Abu Dhabi: The Port of Duqm, in the Wusta region on the southeast coast of the Sultanate of Oman, is expected to be an alternative export route for Gulf oil that can bypass the strategic Straights of Hormuz, economists told Gulf News on Sunday.
Mohammad Asoomi, a UAE-based economist, said the Dh16.6 billion port will play a complementary role for other regional seaports.
“This port will help Omani economy for sure because of Oman’s strategic location on the Indian Ocean. This will help the country in the re-export businesses and improve the economic activities in Oman,” he said.
The new port also will help diversify Oman’s economy, its transport infrastructure and logistics and boost job creation, Asoomi added.
Asoomi said he did not think that port would be a threat to UAE or GCC ports.
“The economies of the region are booming and this is a normal measure, to have this port to serve the country which has a 2020 strategic vision to be an industrial and logistic hub for businesses,” Asoomi told Gulf News.
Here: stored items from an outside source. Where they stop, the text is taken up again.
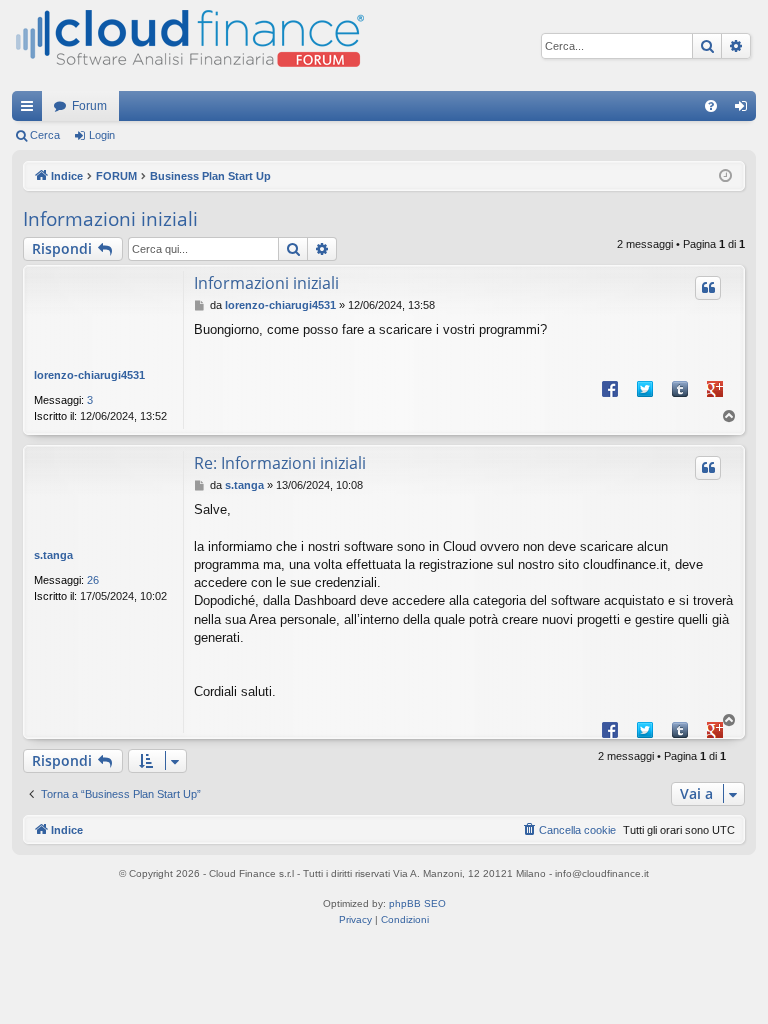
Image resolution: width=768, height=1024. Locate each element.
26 (93, 580)
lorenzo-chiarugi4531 (89, 375)
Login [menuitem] (745, 110)
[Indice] (188, 45)
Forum (89, 106)
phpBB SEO (417, 903)
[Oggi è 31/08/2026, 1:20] (725, 176)
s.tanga (53, 555)
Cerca (45, 135)
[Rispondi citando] (708, 288)
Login (102, 135)
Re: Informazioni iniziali (280, 463)
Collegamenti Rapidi (31, 110)
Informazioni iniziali (110, 219)
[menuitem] (711, 106)
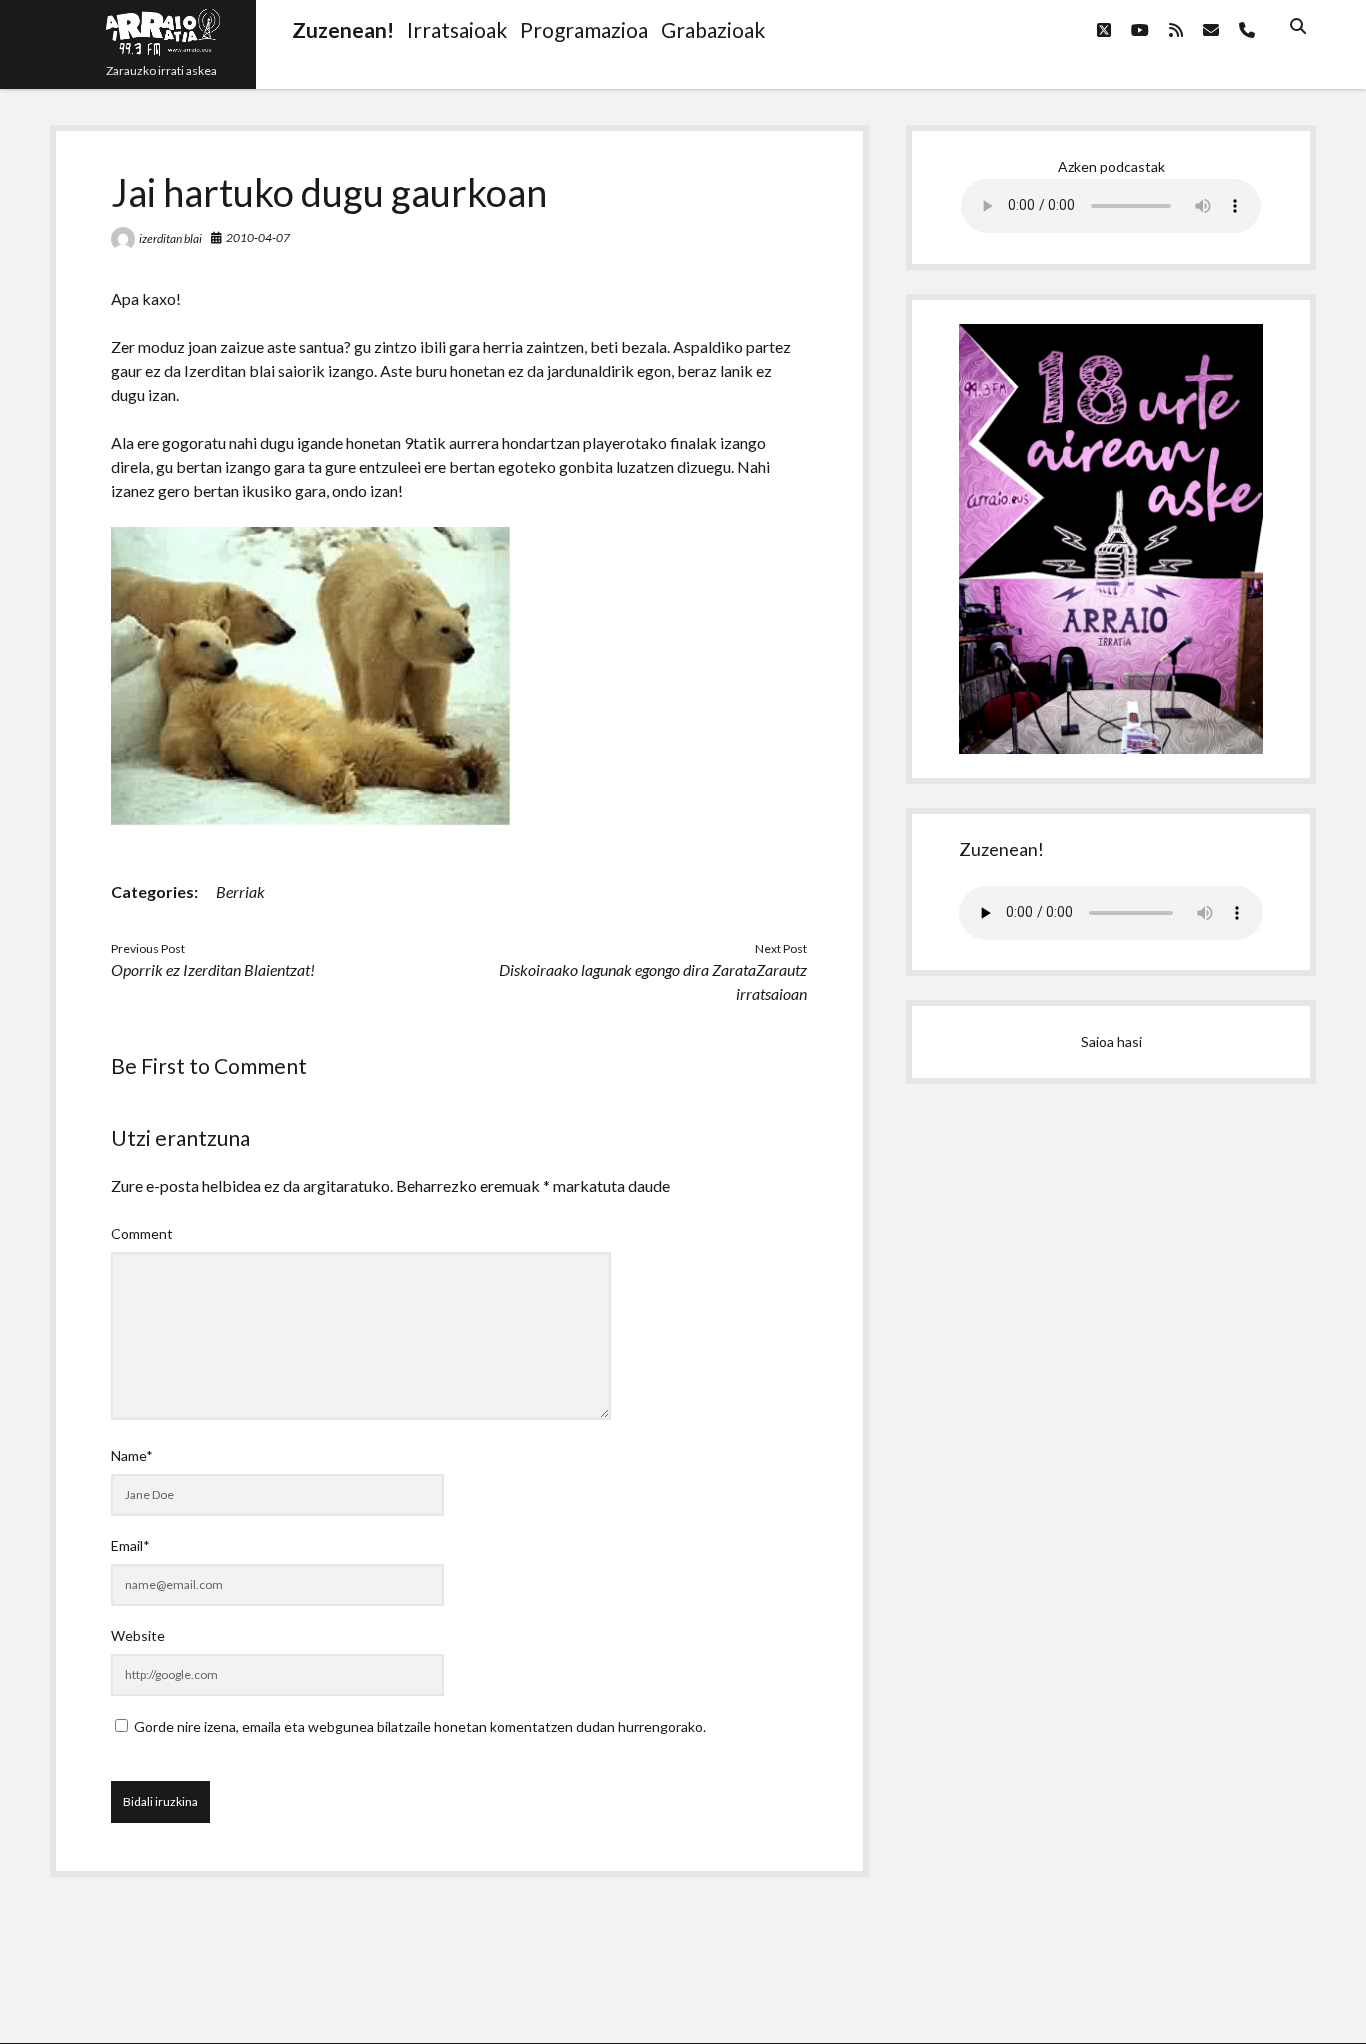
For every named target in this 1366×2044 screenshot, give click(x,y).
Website (138, 1635)
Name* (132, 1455)
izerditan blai (170, 238)
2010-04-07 (258, 237)
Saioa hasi (1111, 1041)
The Duqm port, a 50/50 joint venture joint venture between the Government of Oman and Consortium Antwerp Port, is located 1400 kilometres away from the Strait of Hormuz, the sole water passage into the Gulf. Iran has frequently threatened to close the strait.
“We all know that more than 30 per cent of oil shipments pass through the Strait of Hormuz and with this shift via the Port of Fujairah and the Duqm port, the GCC countries will ensure that their oil shipments are safe, and this will decrease the risk and the cost of insurance on ships,” said Amer No’man Ashour, chief analyst and economist at CNBC Arabia.
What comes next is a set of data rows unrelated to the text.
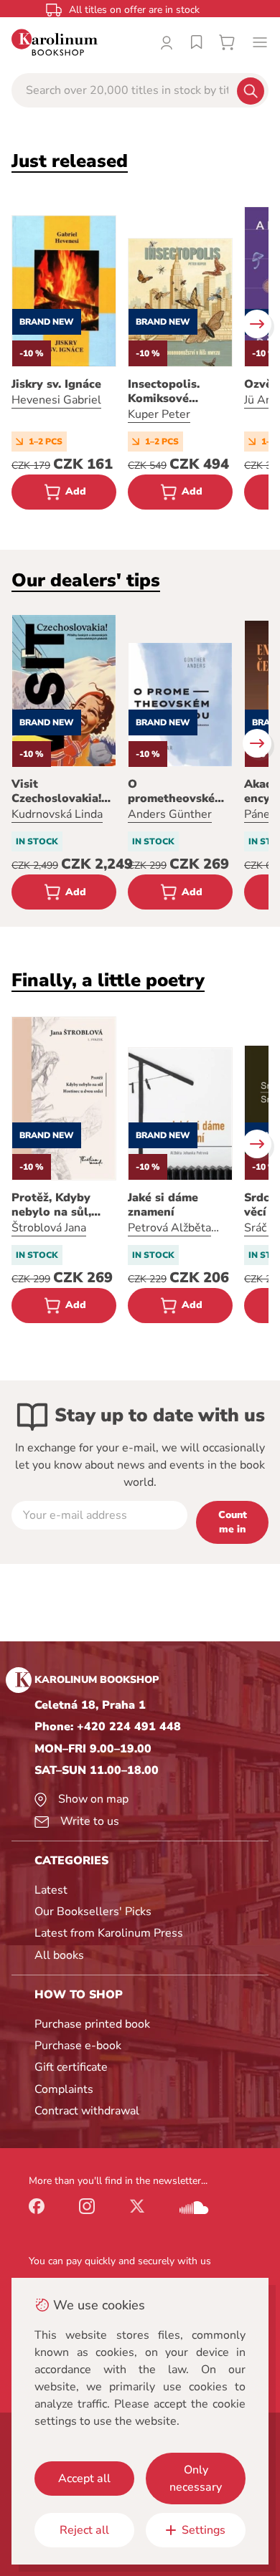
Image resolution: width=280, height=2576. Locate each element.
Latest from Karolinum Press (108, 1933)
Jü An (258, 400)
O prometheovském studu (176, 791)
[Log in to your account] (167, 42)
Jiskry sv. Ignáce (56, 384)
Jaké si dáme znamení (163, 1205)
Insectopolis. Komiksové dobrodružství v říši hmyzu (173, 391)
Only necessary (195, 2478)
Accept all (84, 2478)
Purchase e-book (77, 2045)
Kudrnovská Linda (57, 814)
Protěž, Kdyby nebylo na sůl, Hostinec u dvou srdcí (57, 1205)
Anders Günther (170, 814)
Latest (50, 1890)
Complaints (63, 2089)
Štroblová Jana (48, 1228)
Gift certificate (71, 2067)
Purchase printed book (92, 2024)
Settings (203, 2530)
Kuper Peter (159, 414)
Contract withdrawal (86, 2111)
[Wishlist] (196, 42)
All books (59, 1955)
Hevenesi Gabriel (56, 400)
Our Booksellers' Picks (92, 1911)
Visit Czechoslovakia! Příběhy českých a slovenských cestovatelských (62, 791)
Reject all (84, 2530)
Kuwait, Qatar, the UAE and Saudi Arabia all send oil through the Strait of Hormuz.
“Al Duqm Port is one of the best ever solutions to the oil issue ... It is 800 kilometres away from UAE borders. We know that the UAE has had a partial solution via Fujairah with a capacity of 1.1 million barrels per day, but the production of the UAE is almost 3 million barrels per day. Most of Kuwait, Qatari and Saudi oil is produced in the eastern parts of the Gulf area and this new Omani port will be very suitable for exporting oil to the world,” he added.
“As long as Iran is proceeding with its nuclear plants, economic embargo will be imposed on the country which in turn will keep threatening to shut down the Strait. The Duqm Port will be a very good option to avoid such threats to ensure that Iran will not rattle the oil market with its menaces,” Ashour said.
Peter Broers, CEO of the Port of Duqm, said that the port will also handle container and break-bulk ships, hydrocarbon tankers and high-speed ferries.
“The new port will allow trans-shipment outside of the Arabian Gulf, saving five days in transit time and thousands of dollars in oil,” said Broers.
He added that the port will be a hub for trade between the GCC, the Red Sea, the Far East, South-East Asia and East and South Africa, and will include a new airport, infrastructure, warehousing services and lodging.
Broers said that the Duqm Port was designed to be able to big vessels up to 180,000 deadweight tonnage.
“However, the main challenges are that Oman’s maritime does not have big shipping or container lines,” Broers said.
“The new port will be targeting big vessels from India and Pakistan and Africa because the port is designed with a draft of 18 metres and the channel with 19 metres deep. It will be a business hub for these countries as it is strategically located on the Indian Ocean,” he said.
The Duqm Port will also accommodate a petrochemical factory, a refinery, an airport, beach-front hotels, and provide housing for more than 100,000 people.